# Extending floating point precision

#### Do you have a question? Post it now! No Registration Necessary

Translate This Thread From English to

•  Subject
• Author
• Posted on

My project team was having a discussion about doing math in
assembly language, and an interesting side-issue question was

We all know how to extend all sorts of math operations in fixed
point with more bits than are native to the processor. and we
all know how to plug in a floating point library or to use a
floating point co-processor if there is one, but is it possible
to extend floating point math operations to have more bits than
are native to the co-processor?

For example, let's say that I have a math co-processor that handles
ANSI/IEEE Std 754-1985 floating point in single-precision 32 bit
and double-precision 64 bit:

Single-precision 32 bit

1    8       23     <-- Width
+--+-----+----------+
|Si| Exp | Mantissa |
+--+-----+----------+
|31|30 23|22       0| <-- Bit #

length    32 bits
sign      1 bit
exponent  8 bits
mantissa  23 bits(+1)
bias      127

Double-precision 64 bit

1     11              52           <-- Width
+--+---------+--------------------+
|Si|   Exp   |      Mantissa      |
+--+---------+--------------------+
|63|62     52|51                 0| <-- Bit #

length    64 bits
sign      1 bit
exponent  11 bits
mantissa  52 bits(+1)
bias      1,023

Is it possible, through some fiendishly clever scheme
of co-processor operations, carries, multiplies, and
black magic, to write a routine to do math in "Quadruple
precision" like this?

1        22                       105
+---+-------------+-----------------------------------+
|Si |     Exp     |              Mantissa             |
+---+-------------+-----------------------------------+
|127|126       105|104                               0|

length    128 bits
sign      1 bit
exponent  22 bits
mantissa  105 bits(+1)
bias      2,097,151

(Or maybe exponent23% bits and mantissa10%4 bits(+1)..)

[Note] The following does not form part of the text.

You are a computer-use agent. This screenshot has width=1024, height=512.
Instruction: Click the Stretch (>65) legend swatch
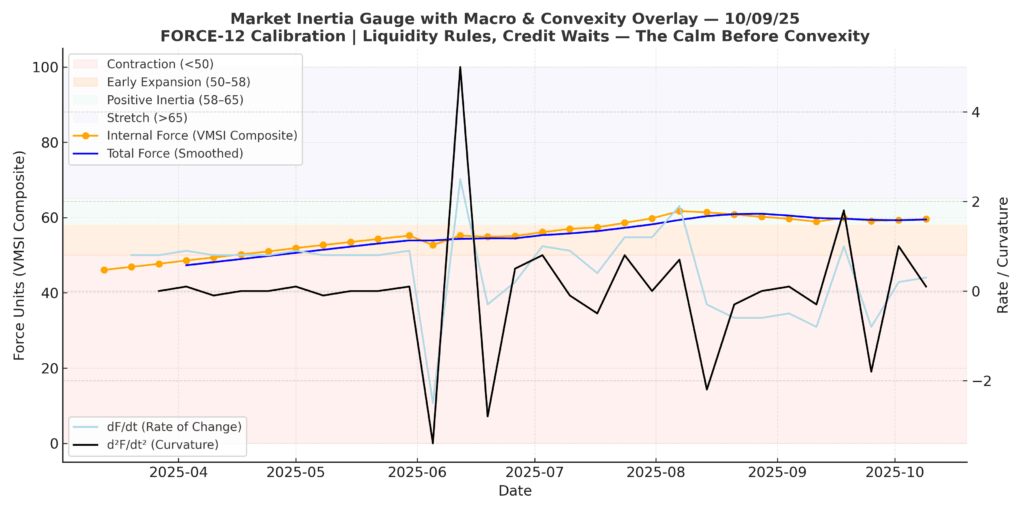click(85, 118)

To answer the obvious questions, no, I don't have a use for
such precision (nobody has asked me to measure the width of
the universe with a precision of the width of a neutron
lately), and yes, I do know how to do this with a FP routine
written in integer math.  What I am curious about is whether
I can do it through a clever scheme of carries, multiplies,
etc. on the results from 64-bit floating point hardware.

--
Guy Macon <http://www.guymacon.com/

Re: Extending floating point precision
(restricted to CAE):

On 30 Jun 2005 22:50:08 GMT, Guy Macon

Yes, if by "clever" you mean largely obvious.  Just using a vector of
floats instead of a scalar and requiring "exact rounding" and a few
simple rules about the operations.  Can be coded portably, I believe.
Must be a lot of web pages on the subject, I'd imagine.  I believe I

Jon

Re: Extending floating point precision

Jonathan Kirwan wrote:

Why?

Re: Extending floating point precision
On Fri, 01 Jul 2005 02:16:57 +0000, Guy Macon

(1)  Because I don't care to have my posts able to be in any way under
the control of anyone else -- even if that control remains unexercised
-- where that's possible.  (2) And perhaps more especially, when under
the specific circumstances with which I was presented in this case.

...

Regardless, do you see the obvious?  Or would you like some easy
examples to help illustrate, more precisely?  I think I can remember
enough to provide some concrete examples.

Jon

Re: Extending floating point precision

Jonathan Kirwan wrote:

I understand.  If you ever wish to post there without any chance
of outside control, I will be happy to make you a moderator.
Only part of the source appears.